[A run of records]
━━━━

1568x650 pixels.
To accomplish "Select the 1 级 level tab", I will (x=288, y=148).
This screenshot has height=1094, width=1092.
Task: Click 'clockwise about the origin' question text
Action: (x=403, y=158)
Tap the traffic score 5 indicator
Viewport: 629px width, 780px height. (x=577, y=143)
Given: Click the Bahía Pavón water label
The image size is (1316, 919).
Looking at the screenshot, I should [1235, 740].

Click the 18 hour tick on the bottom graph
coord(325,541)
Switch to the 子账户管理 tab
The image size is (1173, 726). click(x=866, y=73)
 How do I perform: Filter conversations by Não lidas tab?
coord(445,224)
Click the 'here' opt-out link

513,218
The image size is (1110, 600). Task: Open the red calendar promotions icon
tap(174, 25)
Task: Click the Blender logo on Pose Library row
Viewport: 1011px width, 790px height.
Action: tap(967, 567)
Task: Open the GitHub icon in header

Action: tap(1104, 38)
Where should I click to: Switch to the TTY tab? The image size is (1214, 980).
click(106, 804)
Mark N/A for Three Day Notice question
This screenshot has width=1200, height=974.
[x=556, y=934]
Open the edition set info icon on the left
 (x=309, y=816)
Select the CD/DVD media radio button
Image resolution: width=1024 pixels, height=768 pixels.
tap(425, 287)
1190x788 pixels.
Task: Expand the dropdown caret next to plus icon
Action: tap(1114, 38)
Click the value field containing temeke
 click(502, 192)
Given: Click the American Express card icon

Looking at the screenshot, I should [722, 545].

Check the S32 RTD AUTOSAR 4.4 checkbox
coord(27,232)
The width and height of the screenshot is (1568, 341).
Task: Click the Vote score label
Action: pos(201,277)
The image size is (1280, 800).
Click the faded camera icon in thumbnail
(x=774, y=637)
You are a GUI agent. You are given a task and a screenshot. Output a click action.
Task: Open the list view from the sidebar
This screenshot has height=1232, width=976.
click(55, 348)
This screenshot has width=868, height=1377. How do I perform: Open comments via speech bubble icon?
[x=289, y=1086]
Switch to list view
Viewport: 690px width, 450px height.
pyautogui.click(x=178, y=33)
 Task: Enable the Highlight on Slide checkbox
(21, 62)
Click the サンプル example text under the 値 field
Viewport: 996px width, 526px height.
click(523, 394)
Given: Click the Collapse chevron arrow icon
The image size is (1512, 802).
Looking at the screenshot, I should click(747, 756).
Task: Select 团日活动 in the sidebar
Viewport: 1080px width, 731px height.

━━━━

What you have to do |
Count the lines in the data above that contain the word "Open", and give only the number.

Answer below |
5